Can Dogs Drink Beer? Only This One Kind
Blame it on Spuds McKenzie: Pairing dogs and beer is a combo just tailor-made for social media, and dog owners love posing their pups near their bottles and (ahem) growlers. But experts warn that going any farther than that is a disaster just waiting to happen. Let's be crystal clear: Dogs should never be given beer. Not as a treat. Not as a joke. Not even a little sip. Not if you love your fur baby. Not ever.
Dogs just have a "beer personality," it seems. They're friendly, open, and unpretentious — the very qualities we associate with our favorite malt beverage. Perhaps for that very reason, scads of pet owners are flooding Instagram with pictures of their dogs posing with craft beers. (The #brewdogs hashtag page alone has close to 20,000 posts.) Plus, more restaurants and bars are opening their doors to pooches (like these, in New York City), further deepening the bond between dogs and brews. Maybe that's why it might seem cute or harmless to let your pup have a taste once in a while.
Although there are no stats out there that quantify how many dog owners give their pets a taste of beer, the fact is that pets can and do consume alcohol, either through deliberate feeding or by accident. And that can be a dangerous, or even deadly, situation. "I've seen quite a few dogs come to us with alcohol poisoning," Carly Fox, DVM, tells Romper. Fox, a member of the emergency and critical care unit of the Animal Medical Center in New York, adds, "I would say that we see more animals that have ingested hard alcohol, but any drink with ethanol is dangerous."
Adding to the problem: Hops, a primary ingredient in beer, are toxic to dogs, according to the ASPCA. The plant can increase the pet's body temperature to dangerously high levels. That plus the alcohol makes beer a double hazard.
Just as with people, smaller dogs are more likely to be seriously affected by alcohol than larger breeds, explains Dr. Fox. Heavier bodies absorb the alcohol more slowly, and their blood alcohol level is lower. "I once treated a Pomeranian who had drunk a vodka-pineapple cocktail," says Dr. Fox. "It survived, but it was very ill."
The signs of alcohol poisoning in dogs are fairly easy to spot. "Basically, people know when their dogs have drunk liquor," says Dr. Fox. "They usually smell like alcohol. Symptoms typically start within an hour, and they can include poor coordination, vomiting, and extreme lethargy. Animals may become disoriented and vocalize a lot. In the worst cases, they may go into arrhythmia, and they can actually stop breathing."
Although a quick slurp of beer may not be disastrous for your pet, it's best not to take chances, advises Dr. Fox. If you suspect your dog has ingested even a little of your drink, "seek veterinary attention immediately," she says. "It's better to be safe than sorry." Don't try to induce vomiting at home, she adds; your pet might inhale some of its stomach contents into its lungs and make the situation even worse.
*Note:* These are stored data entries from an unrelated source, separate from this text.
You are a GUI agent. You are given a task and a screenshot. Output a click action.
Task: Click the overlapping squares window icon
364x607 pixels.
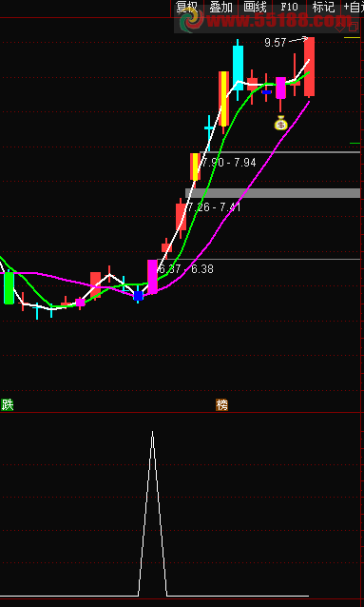pos(354,27)
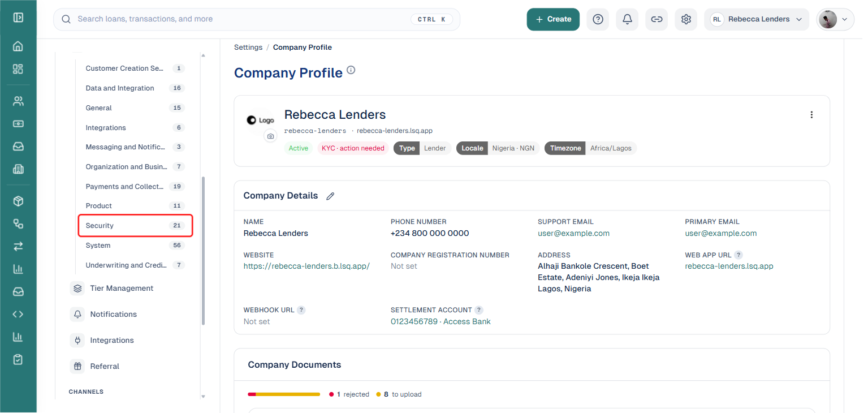Toggle the sidebar panel icon at top left

[x=18, y=17]
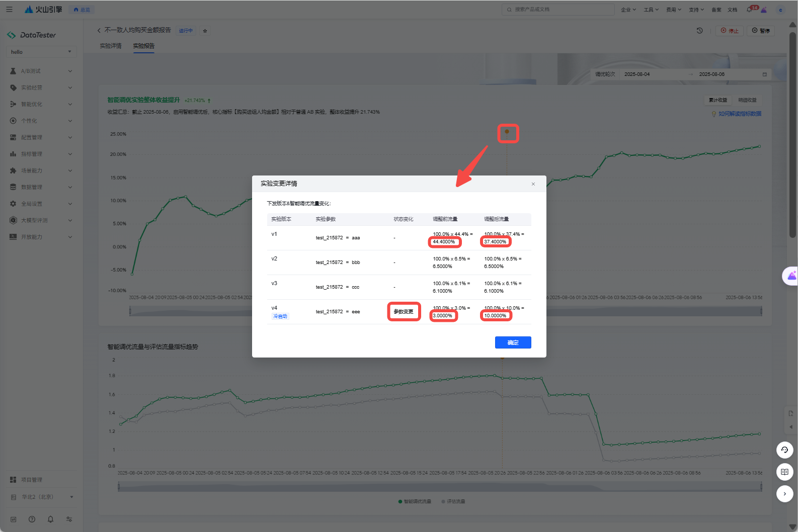Viewport: 798px width, 532px height.
Task: Open the 如何解读指标数据 link
Action: [x=739, y=114]
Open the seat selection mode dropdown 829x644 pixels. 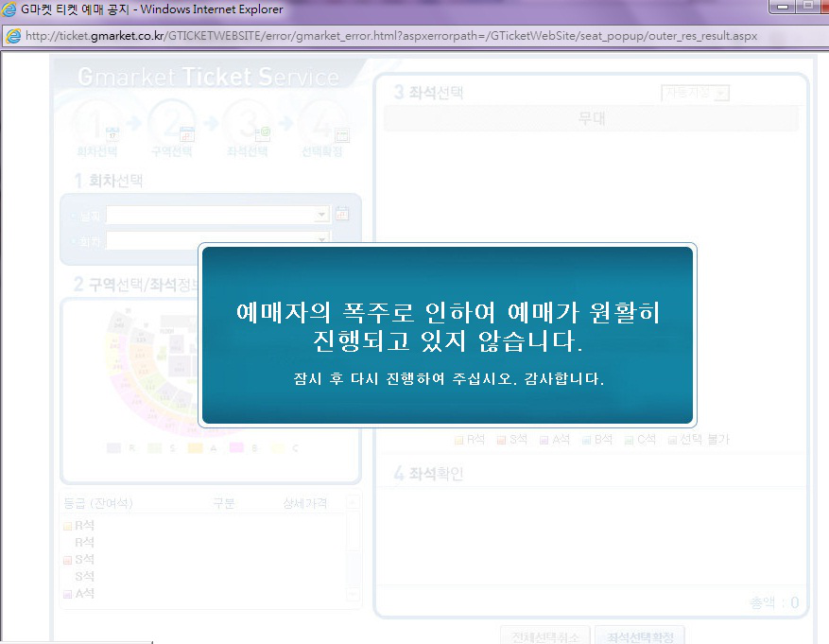pyautogui.click(x=721, y=93)
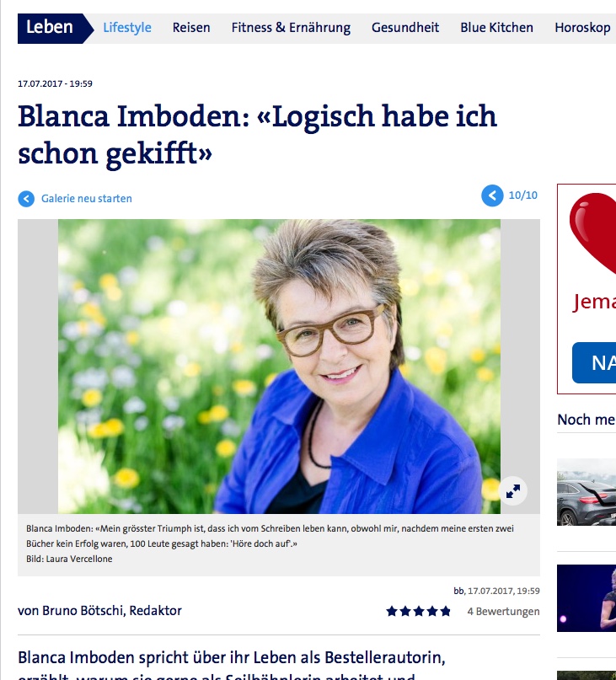This screenshot has height=680, width=616.
Task: Open Fitness & Ernährung section
Action: click(x=291, y=28)
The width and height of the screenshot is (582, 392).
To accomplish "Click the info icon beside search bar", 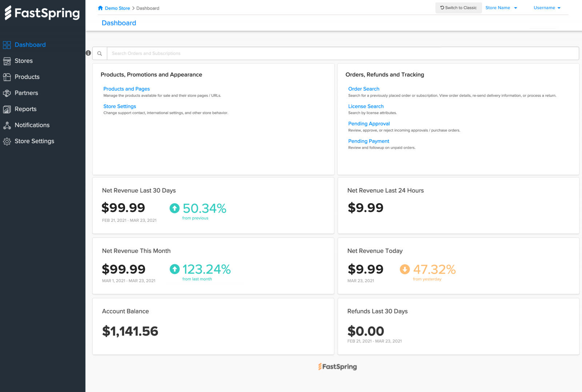I will coord(88,53).
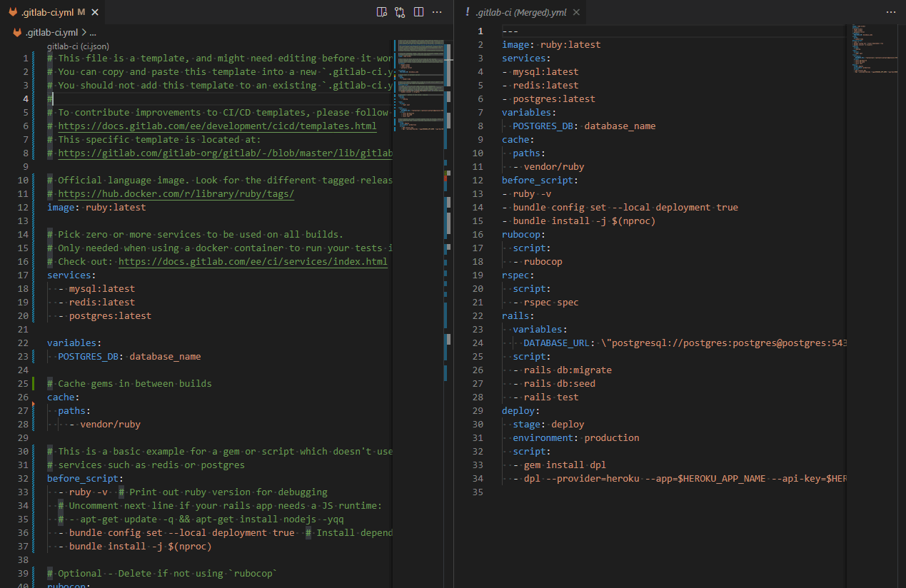Select the compare/swap arrows icon in the toolbar
Image resolution: width=906 pixels, height=588 pixels.
click(x=400, y=12)
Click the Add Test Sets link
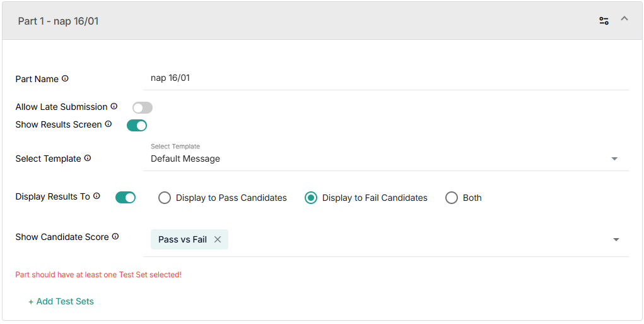The width and height of the screenshot is (644, 324). 61,301
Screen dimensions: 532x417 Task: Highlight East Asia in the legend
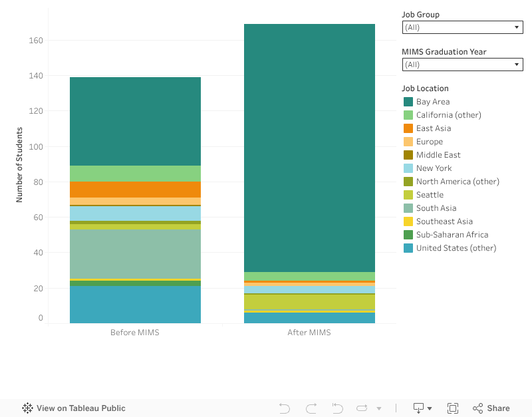tap(433, 128)

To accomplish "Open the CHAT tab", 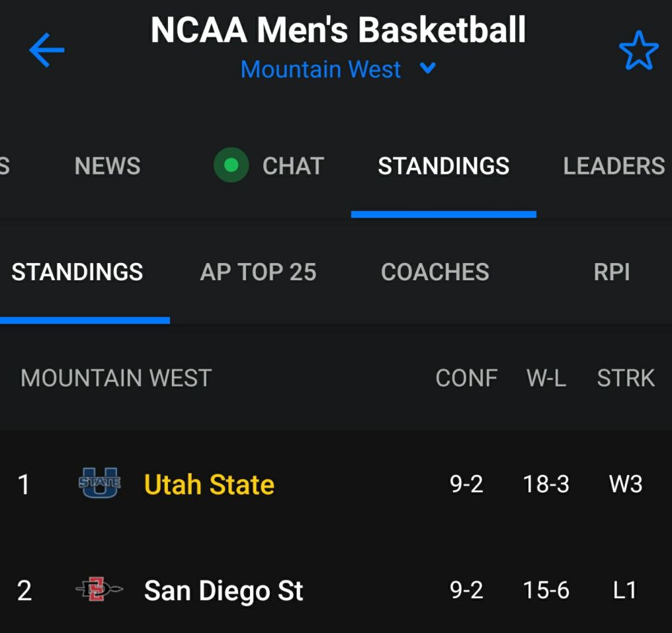I will coord(293,166).
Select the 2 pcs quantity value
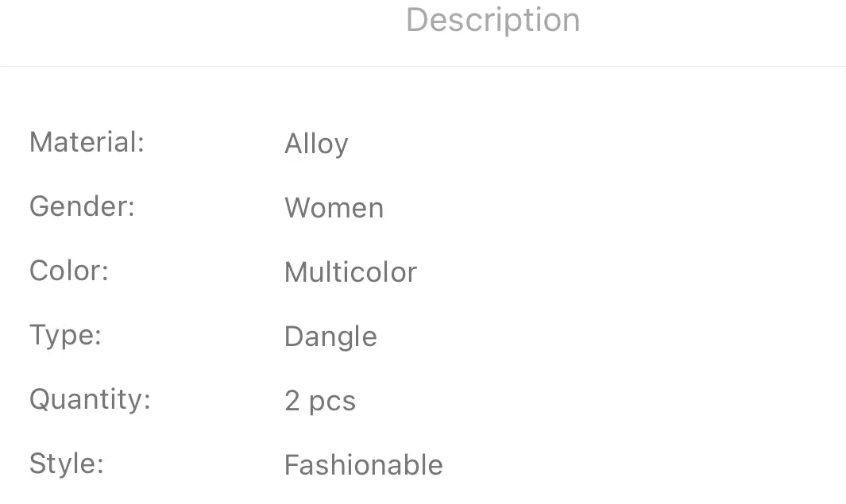The image size is (846, 504). tap(320, 401)
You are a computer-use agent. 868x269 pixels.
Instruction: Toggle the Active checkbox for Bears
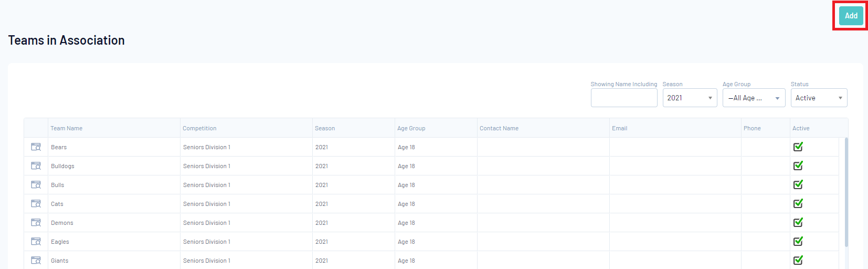(x=798, y=147)
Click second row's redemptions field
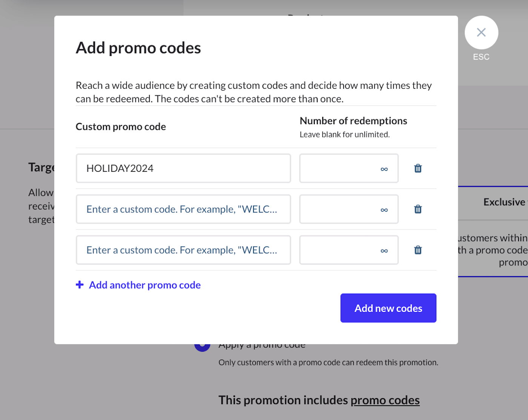Image resolution: width=528 pixels, height=420 pixels. (339, 209)
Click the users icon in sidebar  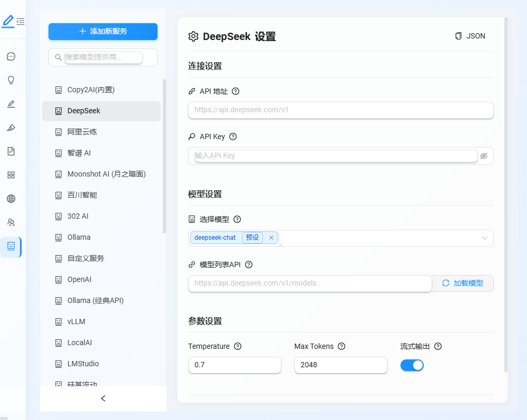point(11,222)
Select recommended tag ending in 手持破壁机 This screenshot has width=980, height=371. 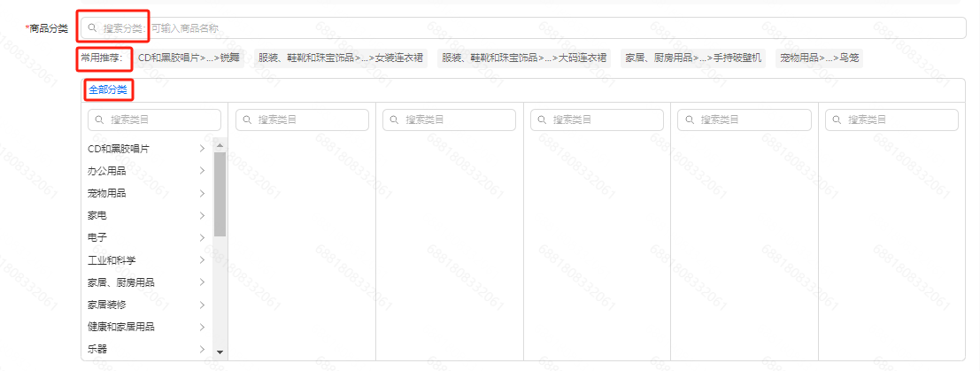pos(693,58)
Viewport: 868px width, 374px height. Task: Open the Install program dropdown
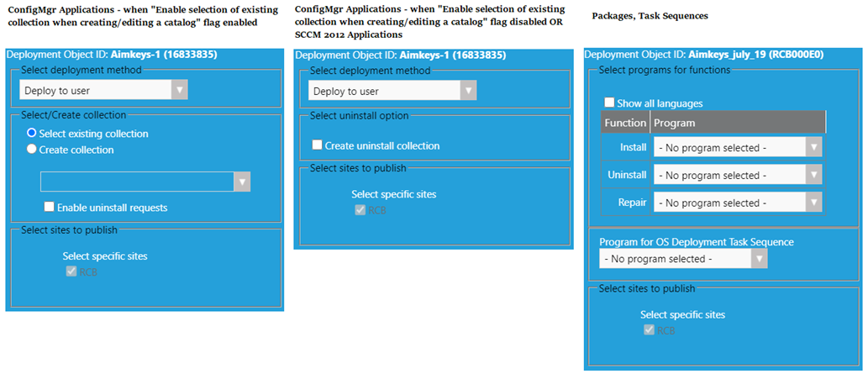738,148
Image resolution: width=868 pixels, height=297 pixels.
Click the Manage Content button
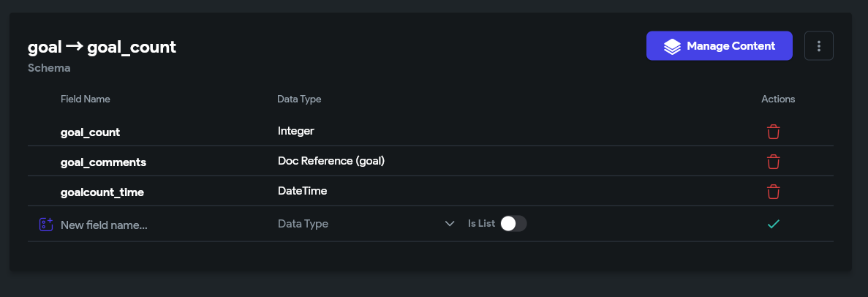point(719,45)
Prevention is as simple as making sure your pet doesn't have access to beer or other alcohol to begin with. Train your dog to stay away from the areas where you store beer (like the kitchen or garage) or stow the bottles well out of its reach. If you're hosting a party, don't leave your cups or cans where your dog might find them, and wipe up any spills right away. "And make sure your guests know not to feed your dog any drinks," says Dr. Fox. "People have to realize it's not funny."
IPA and stout lovers can still make drinking buddies out of their dogs without risking their health, however. In the last few years, "dog beers" have become a popular novelty item among pet owners. Brands like Bowser Beer and Good Boy Dog Beer are made with canine-friendly ingredients like meat, vegetables, mint, and basil, with absolutely no alcohol or hops. The drinks are meant to be poured over food to add flavor, or enjoyed on their own as a treat. But as with any new food or treat you introduce to your dog's digestive system, you definitely want to err on the side of caution and start with just a taste before you pour them a whole pint.
So save the brewskis (and the wine, bourbon, margaritas, etc. ...) for your own glass, and remember that like people, dogs don't need alcohol to have a good time.